Professor HOUCK: What we have here is an industry in Louisiana that has caused a large public harm in the wetlands. It didn't do it intentionally; it even did it with permission. But it caused the harm. And the harm is catastrophically greater than anyone imagined. Now, is it fair to ask taxpayers around the country to pick up the bill for Exxon-Mobil and Shell? I mean, have you looked at Exxon's profits this last year?
ZWERDLING: Some local politicians agree. They want the oil and gas companies to pay a new tax to help repair the wetlands. Industry executives say forget it. Stacy Methvin is a vice resident of Shell. She says the companies can always shut down their operations in Louisiana and go someplace else.
Ms. STACY METHVIN (Vice President Base Chemicals Americas, Shell Chemicals): Anytime that you overtax the industry in this area you will end up with them looking for more competitive areas to develop, and therefore I think the nation's energy supply will suffer.

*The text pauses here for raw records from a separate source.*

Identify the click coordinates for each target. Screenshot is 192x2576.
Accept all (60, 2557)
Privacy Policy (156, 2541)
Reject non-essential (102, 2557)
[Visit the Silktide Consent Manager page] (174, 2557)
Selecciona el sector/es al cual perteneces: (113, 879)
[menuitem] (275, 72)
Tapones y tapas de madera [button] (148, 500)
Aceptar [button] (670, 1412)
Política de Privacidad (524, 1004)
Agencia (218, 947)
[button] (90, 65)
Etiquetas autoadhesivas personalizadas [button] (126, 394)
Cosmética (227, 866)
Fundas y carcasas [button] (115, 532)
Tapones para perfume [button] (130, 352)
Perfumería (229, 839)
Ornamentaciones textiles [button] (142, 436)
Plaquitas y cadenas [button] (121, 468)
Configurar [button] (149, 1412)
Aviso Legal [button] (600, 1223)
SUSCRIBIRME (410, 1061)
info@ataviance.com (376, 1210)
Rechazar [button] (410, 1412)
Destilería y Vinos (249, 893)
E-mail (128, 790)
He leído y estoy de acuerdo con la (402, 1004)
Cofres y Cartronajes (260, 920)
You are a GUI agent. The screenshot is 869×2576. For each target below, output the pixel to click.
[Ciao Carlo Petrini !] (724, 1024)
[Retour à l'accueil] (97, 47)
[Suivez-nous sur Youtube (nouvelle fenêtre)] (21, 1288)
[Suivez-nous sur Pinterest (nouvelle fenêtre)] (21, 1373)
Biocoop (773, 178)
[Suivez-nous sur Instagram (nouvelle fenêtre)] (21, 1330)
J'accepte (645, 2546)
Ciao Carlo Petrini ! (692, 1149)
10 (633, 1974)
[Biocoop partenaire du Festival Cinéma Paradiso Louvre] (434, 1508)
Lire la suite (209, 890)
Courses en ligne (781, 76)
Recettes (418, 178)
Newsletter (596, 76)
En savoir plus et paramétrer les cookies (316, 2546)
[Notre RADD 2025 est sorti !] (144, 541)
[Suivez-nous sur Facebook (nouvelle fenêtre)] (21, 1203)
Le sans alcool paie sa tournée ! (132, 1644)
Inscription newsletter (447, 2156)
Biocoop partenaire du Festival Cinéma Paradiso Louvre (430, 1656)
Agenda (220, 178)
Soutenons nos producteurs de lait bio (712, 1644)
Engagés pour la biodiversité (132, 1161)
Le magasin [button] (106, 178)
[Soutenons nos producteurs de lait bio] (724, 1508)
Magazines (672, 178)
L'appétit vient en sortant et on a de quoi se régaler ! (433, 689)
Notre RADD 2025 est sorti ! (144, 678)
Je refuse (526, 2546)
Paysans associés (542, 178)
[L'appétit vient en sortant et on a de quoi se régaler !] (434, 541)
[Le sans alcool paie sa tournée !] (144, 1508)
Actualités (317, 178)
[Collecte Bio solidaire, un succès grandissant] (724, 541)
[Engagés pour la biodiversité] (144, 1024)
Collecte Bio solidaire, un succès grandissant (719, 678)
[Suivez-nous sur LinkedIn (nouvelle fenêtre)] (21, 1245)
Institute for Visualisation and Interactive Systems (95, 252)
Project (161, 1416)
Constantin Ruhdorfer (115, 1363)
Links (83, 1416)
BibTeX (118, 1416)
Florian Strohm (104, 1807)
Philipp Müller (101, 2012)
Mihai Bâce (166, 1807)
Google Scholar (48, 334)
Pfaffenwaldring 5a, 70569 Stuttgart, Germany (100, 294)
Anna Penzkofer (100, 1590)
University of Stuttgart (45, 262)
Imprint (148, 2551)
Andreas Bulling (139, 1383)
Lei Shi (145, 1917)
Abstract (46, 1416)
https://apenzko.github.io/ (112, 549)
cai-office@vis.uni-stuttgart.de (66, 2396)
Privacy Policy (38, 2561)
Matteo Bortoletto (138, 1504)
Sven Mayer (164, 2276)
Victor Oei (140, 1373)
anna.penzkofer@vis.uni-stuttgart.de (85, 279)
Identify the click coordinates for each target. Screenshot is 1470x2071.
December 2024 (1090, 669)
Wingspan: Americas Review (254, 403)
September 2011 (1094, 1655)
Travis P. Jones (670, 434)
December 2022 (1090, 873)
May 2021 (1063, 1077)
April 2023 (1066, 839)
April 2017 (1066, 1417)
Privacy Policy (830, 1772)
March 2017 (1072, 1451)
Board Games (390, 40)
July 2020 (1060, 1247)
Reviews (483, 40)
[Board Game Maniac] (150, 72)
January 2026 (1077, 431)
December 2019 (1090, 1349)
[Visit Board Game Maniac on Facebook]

ZWERDLING: So far, industry executives don't need to worry. Governor Blanco and other state officials have made it clear that the oil industry won't have to pay any extra money to protect the coasts. They say oil companies are already doing enough. Companies are financing the national ad campaign to get the federal government to cover the bill.
(Soundbite of ad)
Unidentified Announcer: Don't be a big loser. Help save coastal Louisiana. It's America's wetland.
ZWERDLING: The ad ends with a close-up of Shell's corporate logo. Shell is the campaign's single biggest sponsor. Daniel Zwerdling, NPR News.